At its core, a cluster is a distributed finite state machine capable of co-ordinating the startup and recovery of inter-related services across a set of machines.

Even a distributed or replicated application that is able to survive failures on one or more machines can benefit from a cluster manager because a cluster manager has the following capabilities:

  1. Awareness of other applications in the stack

    While SYS-V init replacements like systemd can provide deterministic recovery of a complex stack of services, the recovery is limited to one machine and lacks the context of what is happening on other machines. This context is crucial to determine the difference between a local failure, and clean startup and recovery after a total site failure.

  2. Awareness of instances on other machines

    Services like RabbitMQ and Galera have complicated boot-up sequences that require co-ordination, and often serialization, of startup operations across all machines in the cluster. This is especially true after a site-wide failure or shutdown where you must first determine the last machine to be active.

  3. A shared implementation and calculation of quorum

    It is very important that all members of the system share the same view of who their peers are and whether or not they are in the majority. Failure to do this leads very quickly to an internal split-brain state. This is where different parts of the system are pulling in different and incompatible directions.

  4. Data integrity through fencing (a non-responsive process does not imply it is not doing anything)

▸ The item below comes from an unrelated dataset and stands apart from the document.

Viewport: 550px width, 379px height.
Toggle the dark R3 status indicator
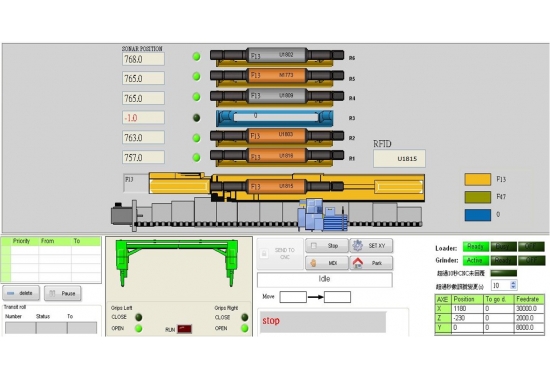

    A single application does not have sufficient context to know the difference between failure of a machine and failure of the application on a machine. The usual practice is to assume the machine is dead and continue working, however this is highly risky. A rogue process or machine could still be responding to requests and generally causing havoc. The safer approach is to make use of remotely accessible power switches and/or network switches and SAN controllers to fence (isolate) the machine before continuing.

  5. Automated recovery of failed instances

    While the application can still run after the failure of several instances, it may not have sufficient capacity to serve the required volume of requests. A cluster can automatically recover failed instances to prevent additional load induced failures.